Gorbachev slams – Havel defends – plans for US radar base
Former Soviet president Mikhail Gorbachev has come out strongly against plans by the US to site a radar base in the Czech Republic – as part of a broader missile defense system in Europe. In an interview for public broadcaster Czech TV on Monday, the former Soviet leader questioned the system was being planned against rogue states like Iran, saying on the contrary it was aimed against Russia and China. His views contrasted those of former Czech president Václav Havel who appeared on the same show. He defended the project – calling it a “first chance” for the Czech Republic to accommodate its ally, the US.
Two legendary political figures, two opposing views on missile defense: on Monday Mikhail Gorbachev and Václav Havel both addressed the issue in separate interviews for Czech TV. Not altogether surprisingly, Mr Gorbachev came out against, making clear just how sensitive an issue missile defense is for Russians: “You believe [the system] will be used against Iran?” the former Soviet leader said, “The whole system is aimed against Russia and China”. His words echoed many months of criticism by the Kremlin, which has so far failed to see eye to eye on the matter with the US. A little earlier I spoke to Oldřich Bureš, a specialist on Russia at Charles University:
“I was a bit surprised by what Mr Gorbachov had to say: not by the fact that he is against the US missile defense system, but by the sharpness of his criticism and the arguments that he used, especially his treatment of the system as ‘offensive’ and the fact he neglected the technical issues.
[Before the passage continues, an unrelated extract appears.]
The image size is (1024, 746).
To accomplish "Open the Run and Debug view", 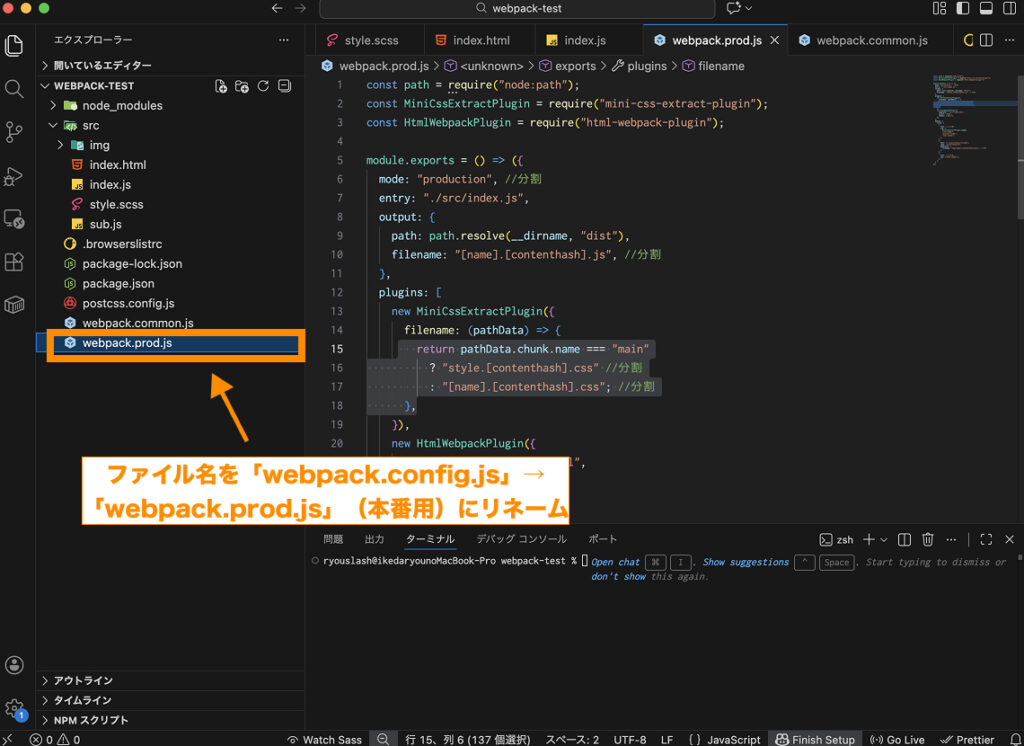I will [x=14, y=176].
Otherwise, I think his words were fully in line with current Russian foreign policy. I cannot recall any Russian official – past or present – coming out in favour of the system or simply not opposing this project. ”
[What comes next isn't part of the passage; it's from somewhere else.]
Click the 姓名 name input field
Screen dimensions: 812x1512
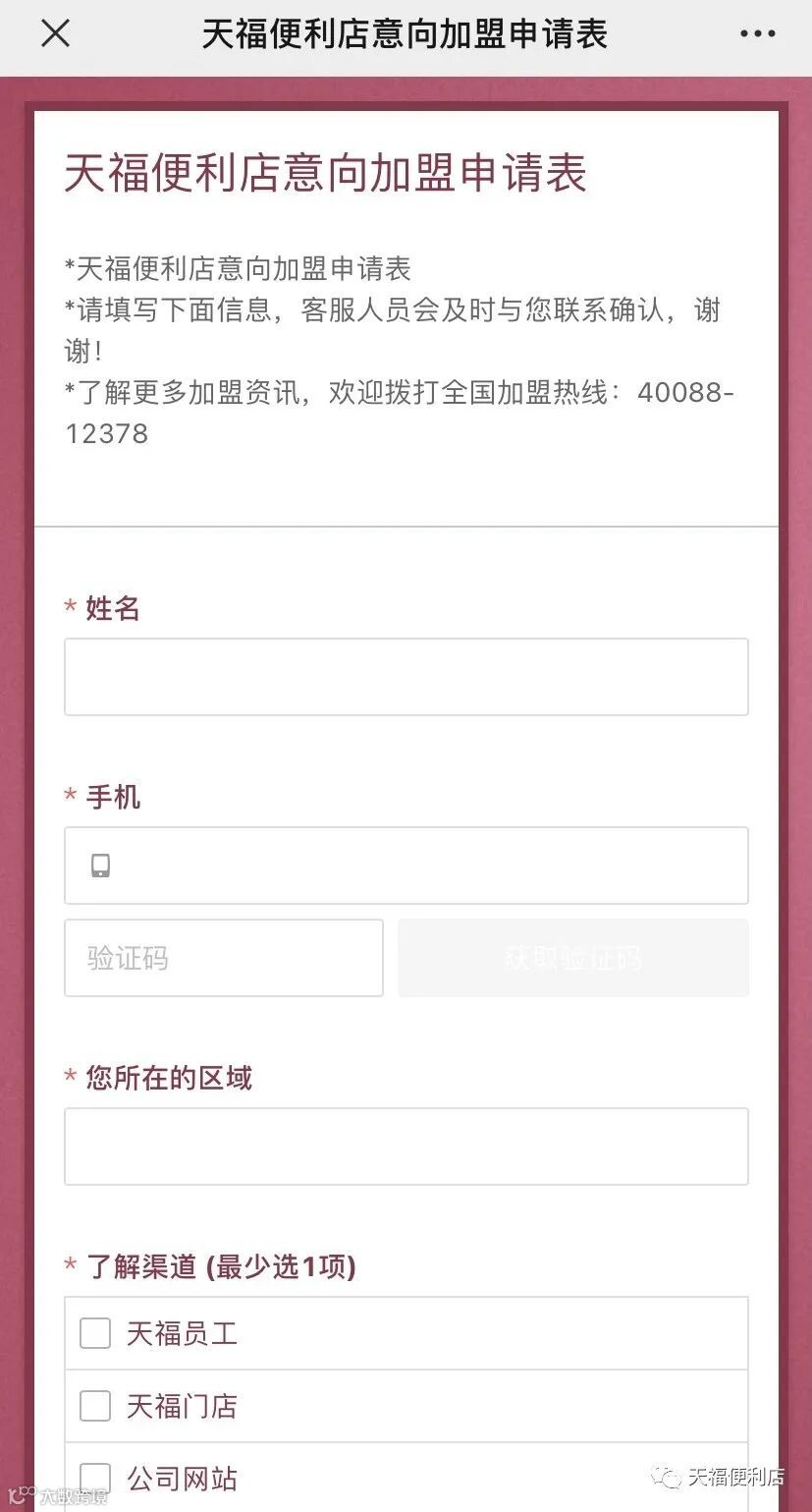pos(406,677)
It is difficult to gauge why Mr Gorbachev reacted as strongly as he did, although the reason could lie in the past. Once again, Oldřich Bureš:
“This is purely speculative but you could argue that the whole project started under Mr Gorbachev’s watch when Ronald Reagan first came forward with the Star Wars defense initiative. Maybe there is some residual from the past which still haunts him.”
In his words, at times Russia “seemed to forget where its borders began and ended”, thinking that “what belonged to it once, belonged to it still”.
Most Czechs, polls suggest, are still opposed to a US radar base being stationed on Czech territory but that hasn’t stopped the Czech government from going ahead with the project. Representatives are now in final negotiations and talks with the US are expected to wrap up soon. According to many analysts – both here and abroad - Russia may react with discontent, but there is little it can do to prevent the radar from becoming a reality if the US and the Czech Republic strike a deal.